Cemetery set to double in size

Future planning for Clyde’s historic cemetery will double its size.

Located on Springvale Rd, to the east of the main Clyde settlement, the land designated to the Clyde Cemetery is split into two distinct areas — the walled cemetery to the east and undeveloped field to the west.

It is the latter that is the focus of the Clyde Cemetery Development Plan which was approved by the Vincent Community Board at a meeting in Alexandra yesterday.

Central Otago District Council parks officer, projects, Marie Gordon said the project was scheduled in 2017 and funding was set aside in the 2018-28 long-term plan to complete the design for the cemetery extension to provide for future demand.

The next step was to develop the design, subject to funding confirmation in the 2021-31 long-term plan, she said.

Boffa Miskell Ltd was appointed to complete the concept development plan.


Senior principal Mark Brown joined the meeting via audiovisual link.

He told board members the design of the extension had been produced in line with the historic character of the operational cemetery.

The cemetery was established in 1865 and its original Victorian design was an intricate layout with eight sections divided by religious denomination.

That design was followed for a while before burial plots were arranged in a more linear pattern, which created the existing layout including a large area of unmarked graves.

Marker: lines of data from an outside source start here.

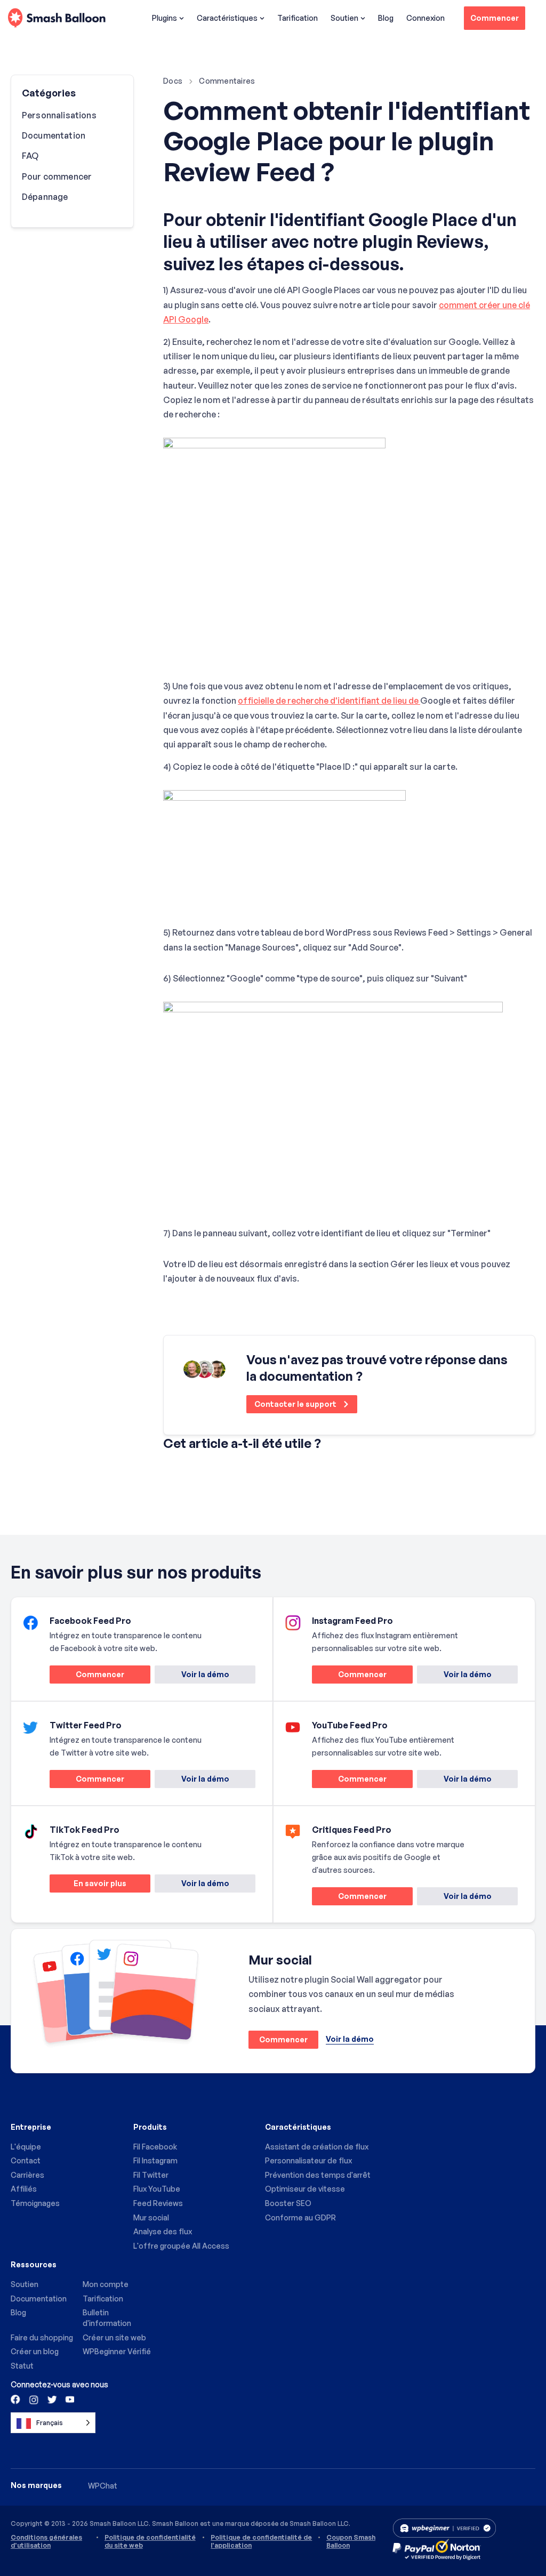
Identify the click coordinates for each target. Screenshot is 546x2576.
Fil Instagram (155, 2160)
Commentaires (227, 80)
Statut (22, 2365)
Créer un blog (35, 2351)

With the advent of other gold mining centres throughout Central Otago, the cemetery was not developed to the full area proposed and burials were confined to the eastern half.

The development plan had been influenced by factors such as current and predicted burial trends, cultural requirements, the geography of the site, pedestrian and vehicle access, and Central Otago’s arid climate, Mr Brown said.

In her report, Ms Gordon said the cemetery had an average of 14 burials per year and 300 empty burial and ashes plots were available.

That meant the development of the extension area was not urgent but approving the plan before the site was required, cemented the structure for the site and would guide planning and decision making in the future, including when long-term plans were developed.

The concept did not bind the council to future budgets or timing, she said.